- **Task details**
Could you print the whole listing below back to me unchanged, line for line?

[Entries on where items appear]
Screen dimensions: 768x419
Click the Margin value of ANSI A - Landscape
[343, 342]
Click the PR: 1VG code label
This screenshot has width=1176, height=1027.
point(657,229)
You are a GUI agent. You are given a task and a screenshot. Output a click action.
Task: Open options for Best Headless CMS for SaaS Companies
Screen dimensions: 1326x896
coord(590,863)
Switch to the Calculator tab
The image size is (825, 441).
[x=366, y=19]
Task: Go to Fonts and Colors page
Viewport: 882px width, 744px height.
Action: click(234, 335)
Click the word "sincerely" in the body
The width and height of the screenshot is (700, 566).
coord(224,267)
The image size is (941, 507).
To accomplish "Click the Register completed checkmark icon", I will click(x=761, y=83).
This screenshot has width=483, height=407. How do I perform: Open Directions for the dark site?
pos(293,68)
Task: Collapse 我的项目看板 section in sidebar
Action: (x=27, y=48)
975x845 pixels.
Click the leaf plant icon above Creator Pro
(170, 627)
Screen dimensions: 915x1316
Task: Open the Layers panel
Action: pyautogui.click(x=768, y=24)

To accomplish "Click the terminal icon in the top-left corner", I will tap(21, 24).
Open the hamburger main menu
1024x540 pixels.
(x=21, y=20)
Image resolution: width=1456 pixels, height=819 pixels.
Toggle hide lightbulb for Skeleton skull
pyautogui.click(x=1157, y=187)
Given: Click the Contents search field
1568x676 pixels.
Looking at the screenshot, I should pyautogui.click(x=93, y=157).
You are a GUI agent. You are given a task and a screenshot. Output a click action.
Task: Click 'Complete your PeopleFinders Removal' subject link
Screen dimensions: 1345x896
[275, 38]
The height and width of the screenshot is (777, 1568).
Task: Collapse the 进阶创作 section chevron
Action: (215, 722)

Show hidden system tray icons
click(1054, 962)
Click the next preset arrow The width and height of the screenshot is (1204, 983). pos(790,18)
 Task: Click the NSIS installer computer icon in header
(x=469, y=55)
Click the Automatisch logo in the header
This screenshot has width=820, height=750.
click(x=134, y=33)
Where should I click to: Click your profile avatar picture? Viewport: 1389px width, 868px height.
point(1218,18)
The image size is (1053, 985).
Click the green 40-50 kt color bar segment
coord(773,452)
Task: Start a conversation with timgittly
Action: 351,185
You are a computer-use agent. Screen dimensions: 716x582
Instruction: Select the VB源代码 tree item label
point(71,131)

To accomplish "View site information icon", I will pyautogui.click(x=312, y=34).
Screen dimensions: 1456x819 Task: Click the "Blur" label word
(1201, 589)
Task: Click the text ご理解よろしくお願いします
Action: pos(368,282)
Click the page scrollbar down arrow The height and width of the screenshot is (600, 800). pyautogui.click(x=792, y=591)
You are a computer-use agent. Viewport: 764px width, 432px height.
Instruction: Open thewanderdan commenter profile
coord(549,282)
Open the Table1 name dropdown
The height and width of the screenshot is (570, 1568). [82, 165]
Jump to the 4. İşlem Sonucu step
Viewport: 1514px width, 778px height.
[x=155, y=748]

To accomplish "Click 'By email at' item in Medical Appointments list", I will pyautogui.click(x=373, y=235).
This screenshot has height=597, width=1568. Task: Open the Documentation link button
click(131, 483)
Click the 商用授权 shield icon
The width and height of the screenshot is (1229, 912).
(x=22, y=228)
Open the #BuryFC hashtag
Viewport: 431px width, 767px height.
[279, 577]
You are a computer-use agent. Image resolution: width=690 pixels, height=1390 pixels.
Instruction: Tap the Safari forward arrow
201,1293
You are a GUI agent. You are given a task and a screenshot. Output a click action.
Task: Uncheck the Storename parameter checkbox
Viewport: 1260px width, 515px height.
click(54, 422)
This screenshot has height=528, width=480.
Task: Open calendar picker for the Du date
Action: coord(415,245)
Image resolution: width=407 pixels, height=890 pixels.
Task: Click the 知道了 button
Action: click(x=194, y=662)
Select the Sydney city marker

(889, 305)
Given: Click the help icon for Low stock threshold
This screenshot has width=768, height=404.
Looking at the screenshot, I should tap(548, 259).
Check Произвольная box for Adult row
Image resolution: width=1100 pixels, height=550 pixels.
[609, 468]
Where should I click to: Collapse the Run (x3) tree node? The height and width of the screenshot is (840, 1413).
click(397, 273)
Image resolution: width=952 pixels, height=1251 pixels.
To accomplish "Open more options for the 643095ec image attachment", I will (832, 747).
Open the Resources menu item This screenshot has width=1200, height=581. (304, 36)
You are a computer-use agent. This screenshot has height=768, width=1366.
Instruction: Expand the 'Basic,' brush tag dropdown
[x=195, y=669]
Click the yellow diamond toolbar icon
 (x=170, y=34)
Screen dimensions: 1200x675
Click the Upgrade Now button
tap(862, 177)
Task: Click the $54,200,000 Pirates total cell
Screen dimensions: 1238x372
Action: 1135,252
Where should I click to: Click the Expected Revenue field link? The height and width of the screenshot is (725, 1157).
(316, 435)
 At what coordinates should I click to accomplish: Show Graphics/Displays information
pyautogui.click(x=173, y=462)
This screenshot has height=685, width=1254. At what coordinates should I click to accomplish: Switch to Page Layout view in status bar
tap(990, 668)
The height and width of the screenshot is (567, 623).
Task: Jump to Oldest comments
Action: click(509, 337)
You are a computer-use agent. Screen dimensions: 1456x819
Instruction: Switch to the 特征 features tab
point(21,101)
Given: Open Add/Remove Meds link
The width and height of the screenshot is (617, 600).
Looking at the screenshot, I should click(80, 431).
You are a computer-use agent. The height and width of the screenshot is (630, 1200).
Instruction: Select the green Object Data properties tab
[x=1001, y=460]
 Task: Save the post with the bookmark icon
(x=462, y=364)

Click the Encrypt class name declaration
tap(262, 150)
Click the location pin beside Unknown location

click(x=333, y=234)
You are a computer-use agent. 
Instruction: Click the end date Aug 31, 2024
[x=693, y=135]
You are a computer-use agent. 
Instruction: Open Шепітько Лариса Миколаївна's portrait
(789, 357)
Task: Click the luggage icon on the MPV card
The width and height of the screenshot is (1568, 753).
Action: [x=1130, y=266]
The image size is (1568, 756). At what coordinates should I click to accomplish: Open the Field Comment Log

- **Task solution**
Screen dimensions: 768x419
Click the Margin value of ANSI A - Landscape
[343, 342]
Click the PR: 1VG code label
This screenshot has width=1176, height=1027.
point(657,229)
You are a GUI agent. You are given a task and a screenshot. Output a click action.
Task: Open options for Best Headless CMS for SaaS Companies
Screen dimensions: 1326x896
coord(590,863)
Switch to the Calculator tab
The image size is (825, 441).
[x=366, y=19]
Task: Go to Fonts and Colors page
Viewport: 882px width, 744px height.
Action: click(234, 335)
Click the word "sincerely" in the body
The width and height of the screenshot is (700, 566).
coord(224,267)
The image size is (941, 507).
To accomplish "Click the Register completed checkmark icon", I will click(x=761, y=83).
This screenshot has width=483, height=407. How do I perform: Open Directions for the dark site?
pos(293,68)
Task: Collapse 我的项目看板 section in sidebar
Action: (x=27, y=48)
975x845 pixels.
Click the leaf plant icon above Creator Pro
(170, 627)
Screen dimensions: 915x1316
Task: Open the Layers panel
Action: pyautogui.click(x=768, y=24)

To accomplish "Click the terminal icon in the top-left corner", I will tap(21, 24).
Open the hamburger main menu
1024x540 pixels.
(x=21, y=20)
Image resolution: width=1456 pixels, height=819 pixels.
Toggle hide lightbulb for Skeleton skull
pyautogui.click(x=1157, y=187)
Given: Click the Contents search field
1568x676 pixels.
Looking at the screenshot, I should pyautogui.click(x=93, y=157).
You are a GUI agent. You are given a task and a screenshot. Output a click action.
Task: Click 'Complete your PeopleFinders Removal' subject link
Screen dimensions: 1345x896
[275, 38]
The height and width of the screenshot is (777, 1568).
Task: Collapse the 进阶创作 section chevron
Action: (215, 722)

Show hidden system tray icons
click(1054, 962)
Click the next preset arrow The width and height of the screenshot is (1204, 983). pos(790,18)
 Task: Click the NSIS installer computer icon in header
(x=469, y=55)
Click the Automatisch logo in the header
This screenshot has width=820, height=750.
click(x=134, y=33)
Where should I click to: Click your profile avatar picture? Viewport: 1389px width, 868px height.
point(1218,18)
The image size is (1053, 985).
Click the green 40-50 kt color bar segment
coord(773,452)
Task: Start a conversation with timgittly
Action: 351,185
You are a computer-use agent. Screen dimensions: 716x582
Instruction: Select the VB源代码 tree item label
point(71,131)

To accomplish "View site information icon", I will pyautogui.click(x=312, y=34).
Screen dimensions: 1456x819 Task: Click the "Blur" label word
(1201, 589)
Task: Click the text ご理解よろしくお願いします
Action: pos(368,282)
Click the page scrollbar down arrow The height and width of the screenshot is (600, 800). pyautogui.click(x=792, y=591)
You are a computer-use agent. Viewport: 764px width, 432px height.
Instruction: Open thewanderdan commenter profile
coord(549,282)
Open the Table1 name dropdown
The height and width of the screenshot is (570, 1568). [82, 165]
Jump to the 4. İşlem Sonucu step
Viewport: 1514px width, 778px height.
[x=155, y=748]

To accomplish "Click 'By email at' item in Medical Appointments list", I will pyautogui.click(x=373, y=235).
This screenshot has height=597, width=1568. Task: Open the Documentation link button
click(131, 483)
Click the 商用授权 shield icon
The width and height of the screenshot is (1229, 912).
(x=22, y=228)
Open the #BuryFC hashtag
Viewport: 431px width, 767px height.
[279, 577]
You are a computer-use agent. Image resolution: width=690 pixels, height=1390 pixels.
Instruction: Tap the Safari forward arrow
201,1293
You are a GUI agent. You are given a task and a screenshot. Output a click action.
Task: Uncheck the Storename parameter checkbox
Viewport: 1260px width, 515px height.
click(54, 422)
This screenshot has height=528, width=480.
Task: Open calendar picker for the Du date
Action: coord(415,245)
Image resolution: width=407 pixels, height=890 pixels.
Task: Click the 知道了 button
Action: click(x=194, y=662)
Select the Sydney city marker

(889, 305)
Given: Click the help icon for Low stock threshold
This screenshot has width=768, height=404.
Looking at the screenshot, I should tap(548, 259).
Check Произвольная box for Adult row
Image resolution: width=1100 pixels, height=550 pixels.
[609, 468]
Where should I click to: Collapse the Run (x3) tree node? The height and width of the screenshot is (840, 1413).
click(397, 273)
Image resolution: width=952 pixels, height=1251 pixels.
To accomplish "Open more options for the 643095ec image attachment", I will (832, 747).
Open the Resources menu item This screenshot has width=1200, height=581. (304, 36)
You are a computer-use agent. This screenshot has height=768, width=1366.
Instruction: Expand the 'Basic,' brush tag dropdown
[x=195, y=669]
Click the yellow diamond toolbar icon
 (x=170, y=34)
Screen dimensions: 1200x675
Click the Upgrade Now button
tap(862, 177)
Task: Click the $54,200,000 Pirates total cell
Screen dimensions: 1238x372
Action: 1135,252
Where should I click to: Click the Expected Revenue field link? The height and width of the screenshot is (725, 1157).
(316, 435)
 At what coordinates should I click to accomplish: Show Graphics/Displays information
pyautogui.click(x=173, y=462)
This screenshot has height=685, width=1254. At what coordinates should I click to accomplish: Switch to Page Layout view in status bar
tap(990, 668)
The height and width of the screenshot is (567, 623).
Task: Jump to Oldest comments
Action: click(509, 337)
You are a computer-use agent. Screen dimensions: 1456x819
Instruction: Switch to the 特征 features tab
point(21,101)
Given: Open Add/Remove Meds link
The width and height of the screenshot is (617, 600).
Looking at the screenshot, I should click(80, 431).
You are a computer-use agent. The height and width of the screenshot is (630, 1200).
Instruction: Select the green Object Data properties tab
[x=1001, y=460]
 Task: Save the post with the bookmark icon
(x=462, y=364)

Click the Encrypt class name declaration
tap(262, 150)
Click the location pin beside Unknown location

click(x=333, y=234)
You are a computer-use agent. 
Instruction: Click the end date Aug 31, 2024
[x=693, y=135]
You are a computer-use agent. 
Instruction: Open Шепітько Лариса Миколаївна's portrait
(789, 357)
Task: Click the luggage icon on the MPV card
The width and height of the screenshot is (1568, 753).
Action: [x=1130, y=266]
The image size is (1568, 756). At what coordinates should I click to accomplish: Open the Field Comment Log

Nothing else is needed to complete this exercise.